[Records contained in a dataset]
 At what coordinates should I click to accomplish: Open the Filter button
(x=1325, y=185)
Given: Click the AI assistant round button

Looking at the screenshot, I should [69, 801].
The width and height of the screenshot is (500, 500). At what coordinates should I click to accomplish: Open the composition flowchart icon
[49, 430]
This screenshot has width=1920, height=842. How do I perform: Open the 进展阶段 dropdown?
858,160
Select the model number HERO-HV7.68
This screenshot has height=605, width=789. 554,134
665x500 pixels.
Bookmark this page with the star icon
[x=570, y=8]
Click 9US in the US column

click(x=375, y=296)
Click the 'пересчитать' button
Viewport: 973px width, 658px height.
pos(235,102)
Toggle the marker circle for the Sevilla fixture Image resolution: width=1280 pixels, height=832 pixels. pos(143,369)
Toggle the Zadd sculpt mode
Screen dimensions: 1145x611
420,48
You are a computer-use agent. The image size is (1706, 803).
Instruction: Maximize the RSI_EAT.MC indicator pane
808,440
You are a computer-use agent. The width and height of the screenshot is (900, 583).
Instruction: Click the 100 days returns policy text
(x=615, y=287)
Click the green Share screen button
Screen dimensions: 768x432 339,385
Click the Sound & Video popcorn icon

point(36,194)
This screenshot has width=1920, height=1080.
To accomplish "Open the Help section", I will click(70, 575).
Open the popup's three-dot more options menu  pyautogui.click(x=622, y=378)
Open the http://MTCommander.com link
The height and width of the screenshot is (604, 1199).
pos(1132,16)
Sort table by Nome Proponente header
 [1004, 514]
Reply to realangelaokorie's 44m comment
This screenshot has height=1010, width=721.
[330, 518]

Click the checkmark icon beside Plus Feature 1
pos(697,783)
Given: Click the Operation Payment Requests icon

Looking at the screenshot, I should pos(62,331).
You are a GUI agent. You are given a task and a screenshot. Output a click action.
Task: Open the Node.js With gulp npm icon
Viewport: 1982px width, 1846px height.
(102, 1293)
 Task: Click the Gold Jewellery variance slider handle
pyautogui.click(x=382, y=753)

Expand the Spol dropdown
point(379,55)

Task goal:
Retype the data exactly as it reads.

Result of this exercise:
 At what coordinates should I click to accomplish: Open the Filter button
(x=1325, y=185)
Given: Click the AI assistant round button

Looking at the screenshot, I should [69, 801].
The width and height of the screenshot is (500, 500). At what coordinates should I click to accomplish: Open the composition flowchart icon
[49, 430]
This screenshot has width=1920, height=842. How do I perform: Open the 进展阶段 dropdown?
858,160
Select the model number HERO-HV7.68
This screenshot has height=605, width=789. 554,134
665x500 pixels.
Bookmark this page with the star icon
[x=570, y=8]
Click 9US in the US column

click(x=375, y=296)
Click the 'пересчитать' button
Viewport: 973px width, 658px height.
pos(235,102)
Toggle the marker circle for the Sevilla fixture Image resolution: width=1280 pixels, height=832 pixels. pos(143,369)
Toggle the Zadd sculpt mode
Screen dimensions: 1145x611
420,48
You are a computer-use agent. The image size is (1706, 803).
Instruction: Maximize the RSI_EAT.MC indicator pane
808,440
You are a computer-use agent. The width and height of the screenshot is (900, 583).
Instruction: Click the 100 days returns policy text
(x=615, y=287)
Click the green Share screen button
Screen dimensions: 768x432 339,385
Click the Sound & Video popcorn icon

point(36,194)
This screenshot has width=1920, height=1080.
To accomplish "Open the Help section", I will click(70, 575).
Open the popup's three-dot more options menu  pyautogui.click(x=622, y=378)
Open the http://MTCommander.com link
The height and width of the screenshot is (604, 1199).
pos(1132,16)
Sort table by Nome Proponente header
 [1004, 514]
Reply to realangelaokorie's 44m comment
This screenshot has height=1010, width=721.
[330, 518]

Click the checkmark icon beside Plus Feature 1
pos(697,783)
Given: Click the Operation Payment Requests icon

Looking at the screenshot, I should pos(62,331).
You are a GUI agent. You are given a task and a screenshot. Output a click action.
Task: Open the Node.js With gulp npm icon
Viewport: 1982px width, 1846px height.
(102, 1293)
 Task: Click the Gold Jewellery variance slider handle
pyautogui.click(x=382, y=753)

Expand the Spol dropdown
point(379,55)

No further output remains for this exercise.